▶ [Prompt]: The following data has a line with "Collapse the side panel with arrow handle" and a line with "You are a computer-use agent. 1022x516". Write out exactly those lines and all the lines between them.

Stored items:
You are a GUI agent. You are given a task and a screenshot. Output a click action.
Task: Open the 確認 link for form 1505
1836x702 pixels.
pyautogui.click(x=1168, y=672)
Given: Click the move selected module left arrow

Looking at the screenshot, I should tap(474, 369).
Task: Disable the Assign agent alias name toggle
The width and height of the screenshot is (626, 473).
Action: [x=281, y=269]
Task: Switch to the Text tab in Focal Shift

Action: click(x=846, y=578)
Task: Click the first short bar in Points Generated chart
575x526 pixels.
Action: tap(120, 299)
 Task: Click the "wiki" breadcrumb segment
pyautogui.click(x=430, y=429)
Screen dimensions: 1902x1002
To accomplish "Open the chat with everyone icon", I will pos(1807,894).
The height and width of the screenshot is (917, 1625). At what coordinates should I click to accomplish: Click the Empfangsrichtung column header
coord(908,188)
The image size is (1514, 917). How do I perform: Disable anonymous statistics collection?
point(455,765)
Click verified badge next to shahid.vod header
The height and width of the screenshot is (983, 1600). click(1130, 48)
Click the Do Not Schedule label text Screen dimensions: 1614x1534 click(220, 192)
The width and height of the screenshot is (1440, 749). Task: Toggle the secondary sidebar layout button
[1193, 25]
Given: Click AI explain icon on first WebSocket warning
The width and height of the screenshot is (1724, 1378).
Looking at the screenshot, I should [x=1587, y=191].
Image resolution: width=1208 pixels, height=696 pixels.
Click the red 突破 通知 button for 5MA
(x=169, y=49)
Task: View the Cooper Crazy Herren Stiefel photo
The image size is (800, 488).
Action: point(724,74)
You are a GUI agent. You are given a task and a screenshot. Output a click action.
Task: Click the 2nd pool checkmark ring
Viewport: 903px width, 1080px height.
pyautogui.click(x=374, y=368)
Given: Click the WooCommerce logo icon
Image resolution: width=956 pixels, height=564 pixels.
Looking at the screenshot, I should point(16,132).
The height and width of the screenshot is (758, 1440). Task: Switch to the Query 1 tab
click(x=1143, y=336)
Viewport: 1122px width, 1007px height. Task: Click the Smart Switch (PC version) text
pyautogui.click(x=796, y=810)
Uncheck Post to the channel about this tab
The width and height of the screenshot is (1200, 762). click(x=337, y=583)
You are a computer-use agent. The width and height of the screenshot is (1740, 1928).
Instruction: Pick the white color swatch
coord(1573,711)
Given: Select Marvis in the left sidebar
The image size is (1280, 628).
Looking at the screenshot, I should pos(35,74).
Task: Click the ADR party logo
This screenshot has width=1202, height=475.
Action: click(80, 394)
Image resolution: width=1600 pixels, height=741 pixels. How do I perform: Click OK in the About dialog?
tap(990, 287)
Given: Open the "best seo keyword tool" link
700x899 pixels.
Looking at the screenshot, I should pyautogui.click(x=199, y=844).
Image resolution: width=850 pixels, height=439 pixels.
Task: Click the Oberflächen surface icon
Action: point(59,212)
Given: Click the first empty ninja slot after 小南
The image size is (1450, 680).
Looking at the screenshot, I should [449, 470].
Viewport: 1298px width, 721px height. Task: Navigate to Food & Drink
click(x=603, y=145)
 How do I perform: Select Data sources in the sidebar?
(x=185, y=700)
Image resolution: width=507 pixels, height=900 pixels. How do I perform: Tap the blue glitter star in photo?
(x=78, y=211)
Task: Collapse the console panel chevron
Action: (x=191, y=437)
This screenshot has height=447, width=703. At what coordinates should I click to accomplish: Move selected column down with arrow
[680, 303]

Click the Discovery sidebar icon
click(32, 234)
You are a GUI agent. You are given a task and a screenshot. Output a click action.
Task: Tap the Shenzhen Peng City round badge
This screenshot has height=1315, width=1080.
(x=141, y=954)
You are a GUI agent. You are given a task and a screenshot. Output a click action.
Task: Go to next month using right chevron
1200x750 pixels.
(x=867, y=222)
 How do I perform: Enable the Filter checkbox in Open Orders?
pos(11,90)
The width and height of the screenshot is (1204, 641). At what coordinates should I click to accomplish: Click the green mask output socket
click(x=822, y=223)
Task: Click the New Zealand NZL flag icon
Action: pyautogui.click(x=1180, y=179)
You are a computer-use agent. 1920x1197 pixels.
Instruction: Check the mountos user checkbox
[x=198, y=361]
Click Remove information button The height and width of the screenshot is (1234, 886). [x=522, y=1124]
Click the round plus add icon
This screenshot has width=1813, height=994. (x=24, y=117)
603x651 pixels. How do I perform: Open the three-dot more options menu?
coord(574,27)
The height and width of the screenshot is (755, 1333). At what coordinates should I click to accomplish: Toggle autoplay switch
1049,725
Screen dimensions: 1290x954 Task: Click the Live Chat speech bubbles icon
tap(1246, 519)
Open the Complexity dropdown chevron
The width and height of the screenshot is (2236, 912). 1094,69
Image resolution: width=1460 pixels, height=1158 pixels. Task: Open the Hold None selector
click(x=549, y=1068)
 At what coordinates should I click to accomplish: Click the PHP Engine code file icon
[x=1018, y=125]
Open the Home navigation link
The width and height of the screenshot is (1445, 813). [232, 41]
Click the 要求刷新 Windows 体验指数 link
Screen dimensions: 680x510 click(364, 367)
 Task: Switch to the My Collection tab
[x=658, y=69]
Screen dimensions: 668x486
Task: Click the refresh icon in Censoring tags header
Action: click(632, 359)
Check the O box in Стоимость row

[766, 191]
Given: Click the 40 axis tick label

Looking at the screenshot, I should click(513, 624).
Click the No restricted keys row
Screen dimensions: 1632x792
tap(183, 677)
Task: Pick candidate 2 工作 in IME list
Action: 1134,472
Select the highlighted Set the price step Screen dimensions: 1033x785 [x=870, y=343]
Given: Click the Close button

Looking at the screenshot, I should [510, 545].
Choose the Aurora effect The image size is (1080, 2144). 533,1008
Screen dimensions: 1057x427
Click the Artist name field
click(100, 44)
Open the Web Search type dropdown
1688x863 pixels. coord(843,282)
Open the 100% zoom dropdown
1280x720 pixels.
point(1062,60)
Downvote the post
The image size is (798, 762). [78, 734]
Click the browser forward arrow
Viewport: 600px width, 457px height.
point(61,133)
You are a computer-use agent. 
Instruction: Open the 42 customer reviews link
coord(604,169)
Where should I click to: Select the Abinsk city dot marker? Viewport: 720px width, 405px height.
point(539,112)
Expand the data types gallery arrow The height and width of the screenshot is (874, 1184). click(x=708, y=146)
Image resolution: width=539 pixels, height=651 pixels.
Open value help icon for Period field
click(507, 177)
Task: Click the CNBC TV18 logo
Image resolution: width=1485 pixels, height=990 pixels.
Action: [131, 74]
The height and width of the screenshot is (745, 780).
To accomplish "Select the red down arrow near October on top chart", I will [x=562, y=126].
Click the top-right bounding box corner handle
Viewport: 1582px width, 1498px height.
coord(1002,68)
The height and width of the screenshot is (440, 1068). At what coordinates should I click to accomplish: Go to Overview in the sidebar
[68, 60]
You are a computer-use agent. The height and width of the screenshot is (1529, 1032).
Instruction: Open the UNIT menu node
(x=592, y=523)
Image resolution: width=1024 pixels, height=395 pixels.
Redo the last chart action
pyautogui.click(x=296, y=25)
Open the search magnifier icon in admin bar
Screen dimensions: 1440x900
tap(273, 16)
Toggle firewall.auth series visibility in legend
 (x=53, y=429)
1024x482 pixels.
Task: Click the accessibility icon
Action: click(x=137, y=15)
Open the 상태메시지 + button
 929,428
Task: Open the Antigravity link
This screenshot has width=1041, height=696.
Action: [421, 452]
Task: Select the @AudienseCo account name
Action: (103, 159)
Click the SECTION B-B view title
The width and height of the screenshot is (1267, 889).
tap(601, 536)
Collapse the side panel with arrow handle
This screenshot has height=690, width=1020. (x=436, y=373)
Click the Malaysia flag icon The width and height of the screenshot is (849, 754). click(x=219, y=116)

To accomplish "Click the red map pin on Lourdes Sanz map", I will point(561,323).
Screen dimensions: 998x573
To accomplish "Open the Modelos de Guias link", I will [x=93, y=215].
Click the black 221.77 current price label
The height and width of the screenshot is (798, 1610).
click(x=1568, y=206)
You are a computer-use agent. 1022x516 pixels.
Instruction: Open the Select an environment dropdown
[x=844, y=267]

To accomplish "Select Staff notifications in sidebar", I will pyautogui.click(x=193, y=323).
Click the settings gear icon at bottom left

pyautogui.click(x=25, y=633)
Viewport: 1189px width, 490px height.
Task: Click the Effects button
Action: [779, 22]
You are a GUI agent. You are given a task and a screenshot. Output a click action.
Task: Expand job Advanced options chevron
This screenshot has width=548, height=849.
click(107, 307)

▶ [Solved problem]:
Collapse the side panel with arrow handle
This screenshot has height=690, width=1020. (x=436, y=373)
Click the Malaysia flag icon The width and height of the screenshot is (849, 754). click(x=219, y=116)

To accomplish "Click the red map pin on Lourdes Sanz map", I will point(561,323).
Screen dimensions: 998x573
To accomplish "Open the Modelos de Guias link", I will [x=93, y=215].
Click the black 221.77 current price label
The height and width of the screenshot is (798, 1610).
click(x=1568, y=206)
You are a computer-use agent. 1022x516 pixels.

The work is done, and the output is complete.